DESCRIPTION OF THE TASK: When you write the records again, keep every line exactly as it was.

EXTRACTED ENTRIES:
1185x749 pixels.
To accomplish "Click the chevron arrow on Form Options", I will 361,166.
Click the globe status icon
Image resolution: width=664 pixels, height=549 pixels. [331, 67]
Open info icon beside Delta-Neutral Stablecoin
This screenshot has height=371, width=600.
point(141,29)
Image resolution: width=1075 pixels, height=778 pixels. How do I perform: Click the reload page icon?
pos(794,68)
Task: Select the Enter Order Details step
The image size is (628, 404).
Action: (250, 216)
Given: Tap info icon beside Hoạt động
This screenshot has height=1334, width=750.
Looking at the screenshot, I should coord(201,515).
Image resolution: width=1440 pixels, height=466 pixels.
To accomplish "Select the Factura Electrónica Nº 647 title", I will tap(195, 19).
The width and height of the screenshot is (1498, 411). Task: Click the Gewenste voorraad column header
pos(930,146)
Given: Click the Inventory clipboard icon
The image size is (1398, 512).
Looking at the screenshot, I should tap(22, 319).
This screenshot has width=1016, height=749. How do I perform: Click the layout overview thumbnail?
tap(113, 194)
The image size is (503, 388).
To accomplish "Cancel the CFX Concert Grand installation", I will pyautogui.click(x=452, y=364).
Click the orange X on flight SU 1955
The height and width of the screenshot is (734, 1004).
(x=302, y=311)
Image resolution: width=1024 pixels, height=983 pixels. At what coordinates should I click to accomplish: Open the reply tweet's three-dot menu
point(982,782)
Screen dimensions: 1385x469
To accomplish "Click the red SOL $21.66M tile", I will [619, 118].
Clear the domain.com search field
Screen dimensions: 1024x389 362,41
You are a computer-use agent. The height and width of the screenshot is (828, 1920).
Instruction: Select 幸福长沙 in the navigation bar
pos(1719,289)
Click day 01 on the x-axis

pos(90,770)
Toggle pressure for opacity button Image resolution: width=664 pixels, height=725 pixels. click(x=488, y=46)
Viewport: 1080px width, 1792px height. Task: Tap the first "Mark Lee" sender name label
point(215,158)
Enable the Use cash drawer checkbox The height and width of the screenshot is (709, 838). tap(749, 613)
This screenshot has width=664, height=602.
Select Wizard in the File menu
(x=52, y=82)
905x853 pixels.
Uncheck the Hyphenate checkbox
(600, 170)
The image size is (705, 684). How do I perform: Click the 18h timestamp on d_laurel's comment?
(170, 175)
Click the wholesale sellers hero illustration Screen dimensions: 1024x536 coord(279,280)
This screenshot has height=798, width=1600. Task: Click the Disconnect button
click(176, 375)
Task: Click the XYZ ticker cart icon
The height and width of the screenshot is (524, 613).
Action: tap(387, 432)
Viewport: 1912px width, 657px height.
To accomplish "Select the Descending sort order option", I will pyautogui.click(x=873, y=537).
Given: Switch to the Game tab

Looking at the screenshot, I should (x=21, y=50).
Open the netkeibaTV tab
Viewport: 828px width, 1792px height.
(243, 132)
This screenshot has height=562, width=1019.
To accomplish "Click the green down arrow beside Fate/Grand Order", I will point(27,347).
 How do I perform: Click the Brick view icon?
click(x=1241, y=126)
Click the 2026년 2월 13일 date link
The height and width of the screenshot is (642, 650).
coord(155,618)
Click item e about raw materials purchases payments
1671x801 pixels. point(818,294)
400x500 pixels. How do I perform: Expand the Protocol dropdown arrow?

WRITTEN ANSWER:
1185x749 pixels.
To accomplish "Click the chevron arrow on Form Options", I will 361,166.
Click the globe status icon
Image resolution: width=664 pixels, height=549 pixels. [331, 67]
Open info icon beside Delta-Neutral Stablecoin
This screenshot has height=371, width=600.
point(141,29)
Image resolution: width=1075 pixels, height=778 pixels. How do I perform: Click the reload page icon?
pos(794,68)
Task: Select the Enter Order Details step
The image size is (628, 404).
Action: (250, 216)
Given: Tap info icon beside Hoạt động
This screenshot has height=1334, width=750.
Looking at the screenshot, I should coord(201,515).
Image resolution: width=1440 pixels, height=466 pixels.
To accomplish "Select the Factura Electrónica Nº 647 title", I will tap(195, 19).
The width and height of the screenshot is (1498, 411). Task: Click the Gewenste voorraad column header
pos(930,146)
Given: Click the Inventory clipboard icon
The image size is (1398, 512).
Looking at the screenshot, I should tap(22, 319).
This screenshot has width=1016, height=749. How do I perform: Click the layout overview thumbnail?
tap(113, 194)
The image size is (503, 388).
To accomplish "Cancel the CFX Concert Grand installation", I will pyautogui.click(x=452, y=364).
Click the orange X on flight SU 1955
The height and width of the screenshot is (734, 1004).
(x=302, y=311)
Image resolution: width=1024 pixels, height=983 pixels. At what coordinates should I click to accomplish: Open the reply tweet's three-dot menu
point(982,782)
Screen dimensions: 1385x469
To accomplish "Click the red SOL $21.66M tile", I will [619, 118].
Clear the domain.com search field
Screen dimensions: 1024x389 362,41
You are a computer-use agent. The height and width of the screenshot is (828, 1920).
Instruction: Select 幸福长沙 in the navigation bar
pos(1719,289)
Click day 01 on the x-axis

pos(90,770)
Toggle pressure for opacity button Image resolution: width=664 pixels, height=725 pixels. click(x=488, y=46)
Viewport: 1080px width, 1792px height. Task: Tap the first "Mark Lee" sender name label
point(215,158)
Enable the Use cash drawer checkbox The height and width of the screenshot is (709, 838). tap(749, 613)
This screenshot has width=664, height=602.
Select Wizard in the File menu
(x=52, y=82)
905x853 pixels.
Uncheck the Hyphenate checkbox
(600, 170)
The image size is (705, 684). How do I perform: Click the 18h timestamp on d_laurel's comment?
(170, 175)
Click the wholesale sellers hero illustration Screen dimensions: 1024x536 coord(279,280)
This screenshot has height=798, width=1600. Task: Click the Disconnect button
click(176, 375)
Task: Click the XYZ ticker cart icon
The height and width of the screenshot is (524, 613).
Action: tap(387, 432)
Viewport: 1912px width, 657px height.
To accomplish "Select the Descending sort order option", I will pyautogui.click(x=873, y=537).
Given: Switch to the Game tab

Looking at the screenshot, I should (x=21, y=50).
Open the netkeibaTV tab
Viewport: 828px width, 1792px height.
(243, 132)
This screenshot has height=562, width=1019.
To accomplish "Click the green down arrow beside Fate/Grand Order", I will point(27,347).
 How do I perform: Click the Brick view icon?
click(x=1241, y=126)
Click the 2026년 2월 13일 date link
The height and width of the screenshot is (642, 650).
coord(155,618)
Click item e about raw materials purchases payments
1671x801 pixels. point(818,294)
400x500 pixels. How do I perform: Expand the Protocol dropdown arrow?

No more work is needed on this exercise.